On a retrouvé la gauche

Martine Aubry



Entretien avec Martine Aubry, maire de Lille, paru dans le quotidien Le Parisien daté du mardi 30 mars 2004
Propos recueillis par Frédéric Gerschel
 

Comment analysez-vous cette écrasante victoire de la gauche ?
L'ampleur des résultats est à la hauteur des difficultés et des angoisses subies par les Français qui en ont bavé depuis vingt mois. Le gouvernement s'attaque aux chômeurs, casse la Sécurité sociale, affaiblit les protections des salariés, abandonne successivement l'éducation nationale, la culture, la recherche. Dans tous les secteurs, les inégalités se sont aggravées alors que notre pays bat des records de déficit et d'endettement.

Jean-Pierre Raffarin peut-il rester ?
La question n'est pas de savoir qui dirigera le gouvernement, mais quelle politique sera conduite. Ce qui est clair, en revanche, c'est que Jacques Chirac ne peut plus se permettre de faire le contraire de ce qu'il dit, de ce que veulent les Français.

Le président de la République doit-il stopper les réformes annoncées ?
Il faut qu'il retire les projets en cours. A commencer par celui de la santé, qui démantèle la Sécurité sociale dont une partie serait confiée aux assurances privées. Il doit aussi abandonner la prétendue loi sur l'emploi : un texte qui accentue la précarité et la soumission des salariés vis-à-vis des entreprises. Jacques Chirac serait également bien avisé de réparer un certain nombre d'injustices qu'il a fait subir aux Français, et notamment aux plus démunis. Le gouvernement a dévoyé le terme même de réforme, qui doit être normalement synonyme de progrès social.

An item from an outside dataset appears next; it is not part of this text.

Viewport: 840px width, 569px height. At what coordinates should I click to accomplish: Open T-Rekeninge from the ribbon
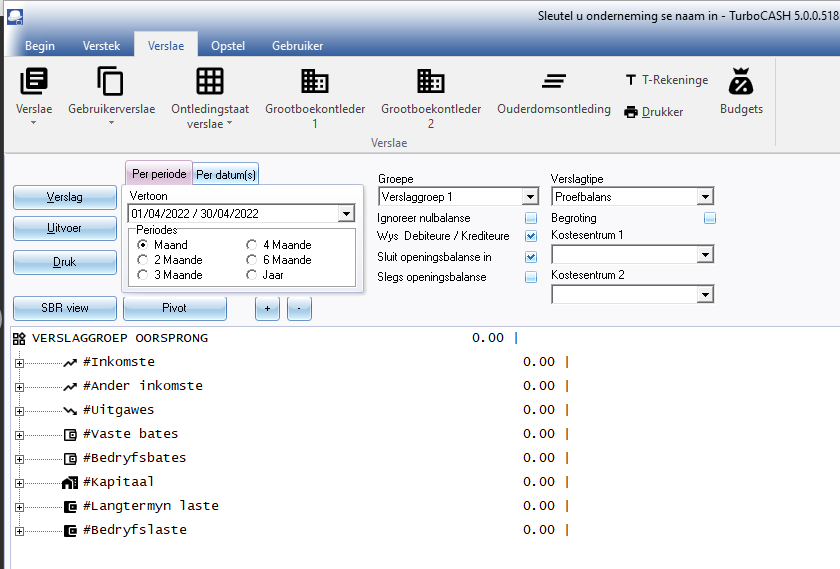point(666,80)
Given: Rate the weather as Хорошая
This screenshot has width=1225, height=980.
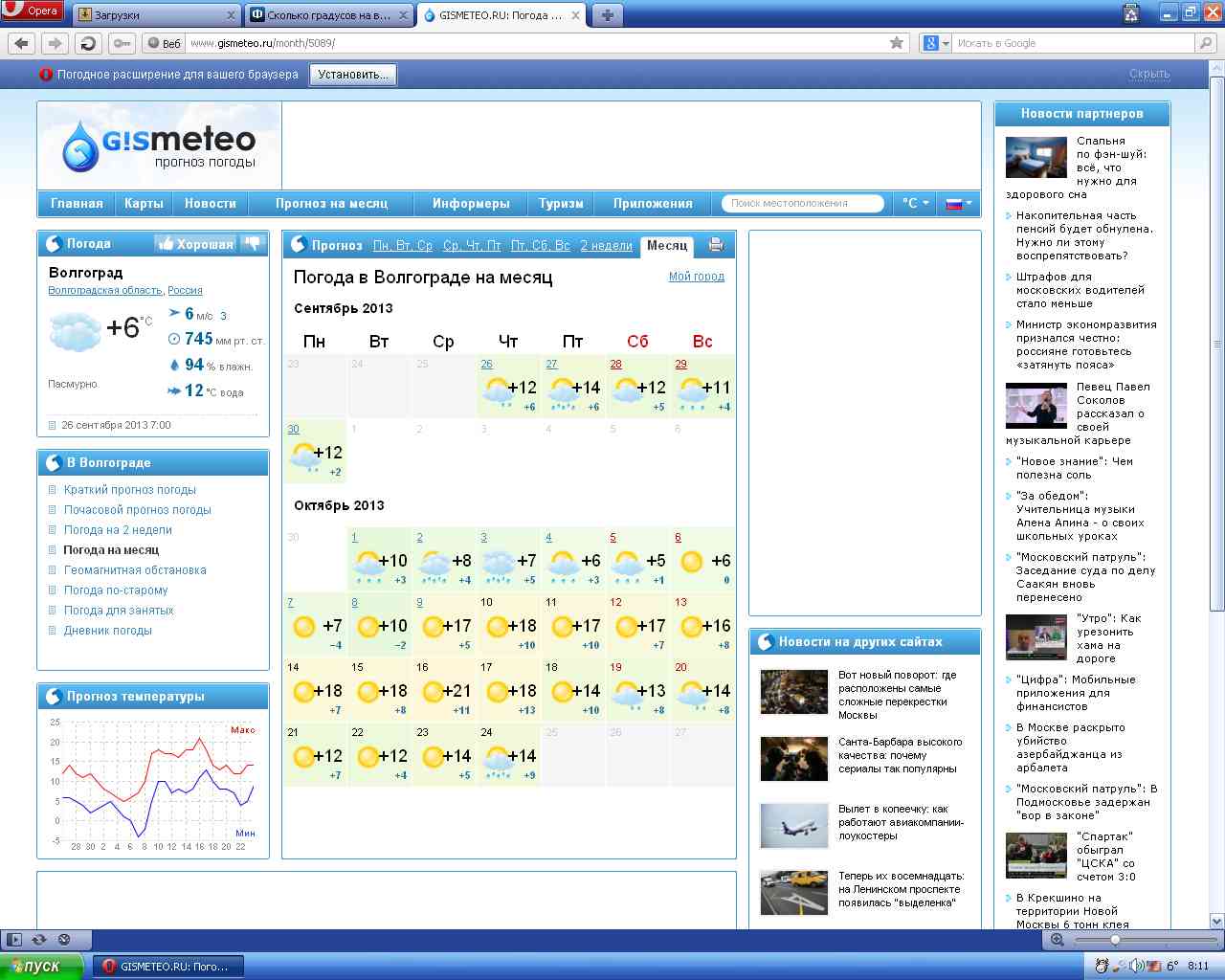Looking at the screenshot, I should point(195,244).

Quelle sera la marge de manœuvre des nouveaux élus PS ?
Ils résisteront à la politique gouvernementale. Ils vont agir dans la limite de leurs compétences et c'est déjà beaucoup, en mettant en place un véritable développement économique, en favorisant l'égalité des chances dans les collèges et les lycées, en menant des politiques de solidarité en direction des familles et des personnes âgées. Mais encore faudra-t-il que le gouvernement accompagne la décentralisation par des moyens financiers suffisants.

François Fillon a parlé d'un « 21 avril à l'envers »...
On a retrouvé la gauche. Le vote de dimanche nous donne une lourde responsabilité. A l'inverse d'un gouvernement qui flatte les clientèles et accentue l'indivualisme, qui accroît le repli sur soi et la peur des autres par une politique sécuritaire aussi dangereuse qu'inefficace, la gauche doit permettre à notre pays de retrouver ses valeurs : justice, responsabilité et solidarité. C'est ainsi que nous pourrons dépasser le 21 avril. Et c'est à ce projet que la gauche tout entière doit désormais se consacrer.